Il y a plusieurs mystères dans la vie. Les aliens, le triangle des Bermudes et certaines questions sans réponse comme « pourquoi je perd toujours mes fucking crayons pousse-mine 0,7mm que je paye plus que 2,50$, alors que je reste pogné avec les criss de crayons de plomb cheap semi en plastique dont la mine pète tout le temps? »

Mais un des plus grands mystères reste, selon moi, la classification de la nourriture dans la catégorie «  déjeuner ». Qui décide ? Tony The Tiger ? Faut pas laisser un tigre animé choisir des enjeux humains. Il connait rien à part une couple de sports.

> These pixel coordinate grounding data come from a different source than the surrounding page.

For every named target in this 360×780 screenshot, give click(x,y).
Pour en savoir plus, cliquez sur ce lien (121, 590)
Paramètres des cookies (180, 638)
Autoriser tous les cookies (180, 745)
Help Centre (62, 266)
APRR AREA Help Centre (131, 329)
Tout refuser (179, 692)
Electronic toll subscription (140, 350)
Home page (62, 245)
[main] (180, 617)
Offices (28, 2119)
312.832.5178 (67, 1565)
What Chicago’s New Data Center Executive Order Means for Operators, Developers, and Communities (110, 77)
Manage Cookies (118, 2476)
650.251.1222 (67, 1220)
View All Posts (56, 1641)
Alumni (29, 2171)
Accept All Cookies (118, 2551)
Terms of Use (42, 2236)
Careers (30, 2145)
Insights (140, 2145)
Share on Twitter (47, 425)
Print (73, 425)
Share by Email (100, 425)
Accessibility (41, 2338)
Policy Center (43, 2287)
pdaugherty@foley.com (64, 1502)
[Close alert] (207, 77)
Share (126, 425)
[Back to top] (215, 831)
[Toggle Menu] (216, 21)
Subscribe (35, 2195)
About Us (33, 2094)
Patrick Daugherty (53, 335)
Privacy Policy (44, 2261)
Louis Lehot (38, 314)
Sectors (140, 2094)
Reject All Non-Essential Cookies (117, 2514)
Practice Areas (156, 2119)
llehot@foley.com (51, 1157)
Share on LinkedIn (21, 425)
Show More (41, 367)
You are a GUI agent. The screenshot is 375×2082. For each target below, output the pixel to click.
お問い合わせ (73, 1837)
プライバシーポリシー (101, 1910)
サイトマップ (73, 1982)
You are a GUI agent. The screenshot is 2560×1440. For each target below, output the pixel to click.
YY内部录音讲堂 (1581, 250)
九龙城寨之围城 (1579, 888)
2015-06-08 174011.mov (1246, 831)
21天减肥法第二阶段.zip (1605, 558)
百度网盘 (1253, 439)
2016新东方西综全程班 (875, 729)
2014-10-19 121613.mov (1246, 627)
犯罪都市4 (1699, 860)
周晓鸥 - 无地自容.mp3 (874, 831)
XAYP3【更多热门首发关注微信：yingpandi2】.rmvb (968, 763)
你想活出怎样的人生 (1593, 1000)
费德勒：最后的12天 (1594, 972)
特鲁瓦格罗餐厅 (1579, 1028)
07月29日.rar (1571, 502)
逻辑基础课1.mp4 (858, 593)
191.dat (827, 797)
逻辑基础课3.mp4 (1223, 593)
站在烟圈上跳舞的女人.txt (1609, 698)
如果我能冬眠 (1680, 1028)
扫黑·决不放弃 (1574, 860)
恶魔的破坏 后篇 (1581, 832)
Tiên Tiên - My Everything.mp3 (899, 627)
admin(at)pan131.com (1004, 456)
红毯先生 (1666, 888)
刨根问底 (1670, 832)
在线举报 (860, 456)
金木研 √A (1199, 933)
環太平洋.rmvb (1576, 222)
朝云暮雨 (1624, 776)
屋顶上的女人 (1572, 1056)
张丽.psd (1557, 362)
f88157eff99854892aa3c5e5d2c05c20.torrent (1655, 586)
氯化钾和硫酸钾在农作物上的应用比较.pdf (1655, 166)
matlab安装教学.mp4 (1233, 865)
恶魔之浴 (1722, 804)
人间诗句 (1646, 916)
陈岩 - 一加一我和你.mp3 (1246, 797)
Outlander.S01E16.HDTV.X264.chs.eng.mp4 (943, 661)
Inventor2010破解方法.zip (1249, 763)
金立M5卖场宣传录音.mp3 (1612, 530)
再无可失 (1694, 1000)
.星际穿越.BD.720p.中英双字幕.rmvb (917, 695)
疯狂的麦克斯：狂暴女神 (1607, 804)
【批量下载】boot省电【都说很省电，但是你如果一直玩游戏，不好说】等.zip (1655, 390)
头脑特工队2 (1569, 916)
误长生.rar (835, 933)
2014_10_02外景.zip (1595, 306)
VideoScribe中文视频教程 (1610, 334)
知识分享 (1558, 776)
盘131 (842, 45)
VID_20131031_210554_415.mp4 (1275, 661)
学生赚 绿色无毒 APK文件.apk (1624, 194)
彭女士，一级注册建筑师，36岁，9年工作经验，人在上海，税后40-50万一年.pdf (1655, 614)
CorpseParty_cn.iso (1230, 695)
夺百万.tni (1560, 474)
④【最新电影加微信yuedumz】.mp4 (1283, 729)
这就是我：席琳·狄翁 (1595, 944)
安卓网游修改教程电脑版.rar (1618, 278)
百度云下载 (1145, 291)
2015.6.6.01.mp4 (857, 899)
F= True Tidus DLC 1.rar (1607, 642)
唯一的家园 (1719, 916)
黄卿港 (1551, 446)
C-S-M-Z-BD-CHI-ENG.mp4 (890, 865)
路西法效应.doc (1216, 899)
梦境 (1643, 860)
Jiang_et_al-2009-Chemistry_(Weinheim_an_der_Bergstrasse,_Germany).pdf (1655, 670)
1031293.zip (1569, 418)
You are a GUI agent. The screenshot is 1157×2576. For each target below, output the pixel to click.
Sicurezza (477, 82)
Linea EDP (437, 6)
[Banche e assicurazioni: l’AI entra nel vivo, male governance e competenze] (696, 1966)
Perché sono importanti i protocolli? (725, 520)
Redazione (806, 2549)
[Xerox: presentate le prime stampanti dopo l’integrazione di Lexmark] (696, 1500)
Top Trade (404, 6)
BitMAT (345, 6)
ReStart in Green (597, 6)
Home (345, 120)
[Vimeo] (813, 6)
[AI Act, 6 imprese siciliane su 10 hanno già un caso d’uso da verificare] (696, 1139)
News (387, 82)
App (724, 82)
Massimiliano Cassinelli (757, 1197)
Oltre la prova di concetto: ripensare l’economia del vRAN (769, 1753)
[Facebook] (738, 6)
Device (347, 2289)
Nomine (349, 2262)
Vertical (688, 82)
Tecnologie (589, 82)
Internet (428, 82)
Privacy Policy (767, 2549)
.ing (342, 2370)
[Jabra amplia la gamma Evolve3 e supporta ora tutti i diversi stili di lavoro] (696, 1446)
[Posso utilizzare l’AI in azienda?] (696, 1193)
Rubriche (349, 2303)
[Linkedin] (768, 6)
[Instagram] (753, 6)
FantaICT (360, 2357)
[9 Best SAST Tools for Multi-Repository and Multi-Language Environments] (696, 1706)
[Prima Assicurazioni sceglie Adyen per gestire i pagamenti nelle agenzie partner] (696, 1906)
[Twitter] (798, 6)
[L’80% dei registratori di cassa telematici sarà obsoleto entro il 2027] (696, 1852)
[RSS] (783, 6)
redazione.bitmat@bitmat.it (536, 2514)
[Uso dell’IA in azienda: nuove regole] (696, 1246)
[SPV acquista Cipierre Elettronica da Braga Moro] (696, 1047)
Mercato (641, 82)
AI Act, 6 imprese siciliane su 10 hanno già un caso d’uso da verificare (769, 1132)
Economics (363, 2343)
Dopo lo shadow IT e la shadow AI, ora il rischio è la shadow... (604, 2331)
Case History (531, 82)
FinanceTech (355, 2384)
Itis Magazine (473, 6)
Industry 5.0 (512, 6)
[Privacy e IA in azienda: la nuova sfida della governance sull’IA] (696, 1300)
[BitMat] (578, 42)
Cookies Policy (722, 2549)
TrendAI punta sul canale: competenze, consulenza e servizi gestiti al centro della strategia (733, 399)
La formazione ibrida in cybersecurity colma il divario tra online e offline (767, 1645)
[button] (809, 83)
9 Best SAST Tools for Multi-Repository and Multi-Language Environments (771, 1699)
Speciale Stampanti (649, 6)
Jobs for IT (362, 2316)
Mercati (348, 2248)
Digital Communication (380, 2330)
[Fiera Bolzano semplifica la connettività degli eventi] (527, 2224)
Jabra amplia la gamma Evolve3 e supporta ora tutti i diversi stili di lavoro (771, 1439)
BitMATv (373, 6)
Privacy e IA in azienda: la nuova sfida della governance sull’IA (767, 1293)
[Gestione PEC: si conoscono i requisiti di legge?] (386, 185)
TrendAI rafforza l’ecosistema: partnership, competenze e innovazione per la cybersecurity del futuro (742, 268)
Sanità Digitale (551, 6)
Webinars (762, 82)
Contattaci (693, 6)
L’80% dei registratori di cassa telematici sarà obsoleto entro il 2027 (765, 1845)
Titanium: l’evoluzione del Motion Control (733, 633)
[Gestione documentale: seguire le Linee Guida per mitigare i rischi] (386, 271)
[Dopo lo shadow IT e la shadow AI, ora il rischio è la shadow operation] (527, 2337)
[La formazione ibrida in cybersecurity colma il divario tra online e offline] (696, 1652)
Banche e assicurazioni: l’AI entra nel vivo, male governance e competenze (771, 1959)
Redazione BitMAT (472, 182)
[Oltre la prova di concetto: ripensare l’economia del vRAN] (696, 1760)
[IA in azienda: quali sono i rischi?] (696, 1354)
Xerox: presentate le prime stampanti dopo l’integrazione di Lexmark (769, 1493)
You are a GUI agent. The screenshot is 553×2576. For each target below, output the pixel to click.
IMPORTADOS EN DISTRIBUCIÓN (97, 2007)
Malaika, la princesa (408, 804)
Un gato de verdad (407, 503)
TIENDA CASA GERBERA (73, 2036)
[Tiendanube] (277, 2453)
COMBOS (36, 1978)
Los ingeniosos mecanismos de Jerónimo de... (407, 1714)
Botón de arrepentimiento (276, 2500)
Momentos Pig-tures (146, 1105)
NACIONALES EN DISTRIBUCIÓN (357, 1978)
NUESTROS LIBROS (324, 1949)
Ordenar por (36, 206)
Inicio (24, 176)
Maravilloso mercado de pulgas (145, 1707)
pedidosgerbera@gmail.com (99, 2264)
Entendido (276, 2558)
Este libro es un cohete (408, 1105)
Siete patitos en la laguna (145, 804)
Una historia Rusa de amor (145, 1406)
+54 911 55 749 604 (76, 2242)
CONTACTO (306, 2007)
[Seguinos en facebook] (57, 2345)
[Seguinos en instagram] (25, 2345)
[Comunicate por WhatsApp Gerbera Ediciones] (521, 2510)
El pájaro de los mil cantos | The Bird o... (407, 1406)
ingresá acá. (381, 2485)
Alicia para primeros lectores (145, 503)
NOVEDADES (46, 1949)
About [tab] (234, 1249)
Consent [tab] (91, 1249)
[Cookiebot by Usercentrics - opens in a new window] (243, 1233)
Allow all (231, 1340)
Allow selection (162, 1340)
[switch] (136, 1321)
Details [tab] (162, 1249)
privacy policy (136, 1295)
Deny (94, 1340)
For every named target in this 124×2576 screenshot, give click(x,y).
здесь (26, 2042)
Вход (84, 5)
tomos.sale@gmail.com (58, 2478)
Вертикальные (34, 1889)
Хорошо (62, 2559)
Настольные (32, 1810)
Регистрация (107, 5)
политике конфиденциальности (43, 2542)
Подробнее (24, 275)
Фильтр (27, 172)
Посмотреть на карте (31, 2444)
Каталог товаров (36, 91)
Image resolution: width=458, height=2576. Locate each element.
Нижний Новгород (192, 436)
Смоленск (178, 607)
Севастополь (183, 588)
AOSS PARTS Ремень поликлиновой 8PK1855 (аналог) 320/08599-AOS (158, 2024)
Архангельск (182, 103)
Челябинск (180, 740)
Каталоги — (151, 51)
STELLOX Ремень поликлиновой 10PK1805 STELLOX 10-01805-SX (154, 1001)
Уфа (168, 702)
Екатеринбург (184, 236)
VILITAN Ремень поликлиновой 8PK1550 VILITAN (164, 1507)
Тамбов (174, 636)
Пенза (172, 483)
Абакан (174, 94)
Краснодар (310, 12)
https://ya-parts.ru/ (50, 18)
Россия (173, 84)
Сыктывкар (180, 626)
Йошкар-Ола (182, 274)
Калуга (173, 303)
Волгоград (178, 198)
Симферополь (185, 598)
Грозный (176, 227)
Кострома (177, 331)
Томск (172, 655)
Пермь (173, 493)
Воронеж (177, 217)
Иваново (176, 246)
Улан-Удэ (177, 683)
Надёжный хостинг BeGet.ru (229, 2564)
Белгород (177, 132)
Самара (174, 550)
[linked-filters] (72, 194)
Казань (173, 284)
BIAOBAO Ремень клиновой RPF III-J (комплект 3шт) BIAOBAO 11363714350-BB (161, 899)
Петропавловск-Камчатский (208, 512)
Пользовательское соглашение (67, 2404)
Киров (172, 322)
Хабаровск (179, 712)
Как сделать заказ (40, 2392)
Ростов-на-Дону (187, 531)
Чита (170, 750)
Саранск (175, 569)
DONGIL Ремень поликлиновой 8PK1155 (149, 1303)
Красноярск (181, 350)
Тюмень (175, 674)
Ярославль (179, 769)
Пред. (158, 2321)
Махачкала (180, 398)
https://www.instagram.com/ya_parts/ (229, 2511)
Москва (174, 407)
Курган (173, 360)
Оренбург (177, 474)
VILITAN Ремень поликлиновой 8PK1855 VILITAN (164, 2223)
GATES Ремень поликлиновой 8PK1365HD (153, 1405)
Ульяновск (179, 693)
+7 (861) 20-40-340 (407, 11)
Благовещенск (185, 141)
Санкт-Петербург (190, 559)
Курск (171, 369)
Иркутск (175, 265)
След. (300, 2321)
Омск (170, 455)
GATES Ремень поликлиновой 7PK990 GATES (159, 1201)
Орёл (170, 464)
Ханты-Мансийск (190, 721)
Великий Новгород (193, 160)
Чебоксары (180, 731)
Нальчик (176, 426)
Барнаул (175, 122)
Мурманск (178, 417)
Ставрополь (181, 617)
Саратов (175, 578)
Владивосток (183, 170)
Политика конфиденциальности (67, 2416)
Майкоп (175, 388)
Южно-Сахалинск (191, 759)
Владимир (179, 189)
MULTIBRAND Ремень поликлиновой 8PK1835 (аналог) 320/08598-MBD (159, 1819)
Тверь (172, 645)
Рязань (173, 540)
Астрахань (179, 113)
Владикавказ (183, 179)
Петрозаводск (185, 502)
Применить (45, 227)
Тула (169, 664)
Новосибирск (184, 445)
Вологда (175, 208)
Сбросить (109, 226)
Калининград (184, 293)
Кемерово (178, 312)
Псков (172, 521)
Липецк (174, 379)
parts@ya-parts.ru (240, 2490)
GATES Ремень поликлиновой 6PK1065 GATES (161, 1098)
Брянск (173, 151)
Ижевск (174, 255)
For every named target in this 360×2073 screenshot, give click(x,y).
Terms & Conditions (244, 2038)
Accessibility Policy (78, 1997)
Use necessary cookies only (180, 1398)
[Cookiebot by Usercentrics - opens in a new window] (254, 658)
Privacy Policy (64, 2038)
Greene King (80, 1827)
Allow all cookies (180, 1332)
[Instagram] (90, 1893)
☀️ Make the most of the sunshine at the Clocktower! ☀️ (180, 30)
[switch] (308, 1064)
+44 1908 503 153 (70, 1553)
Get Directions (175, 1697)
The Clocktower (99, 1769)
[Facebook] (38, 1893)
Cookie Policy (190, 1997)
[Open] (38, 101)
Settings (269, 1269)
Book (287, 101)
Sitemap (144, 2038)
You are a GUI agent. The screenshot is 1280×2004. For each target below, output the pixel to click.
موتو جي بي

Pourquoi des œufs et du bacon c’est un déjeuner au lieu d’un souper ? J’imagine que c’est pour faire payer les poules pour s’être levées fucking tôt. Pis qui a décidé de drop des morceaux d’avoine dans du lait ? Surement un alchimiste… en tout cas, une chose que je ne peux m’expliquer, c’est pourquoi c’est accepté dans certaines familles ( la mienne quand j’étais jeune par exemple ) de manger des beignes et autres danoises au déjeuner ?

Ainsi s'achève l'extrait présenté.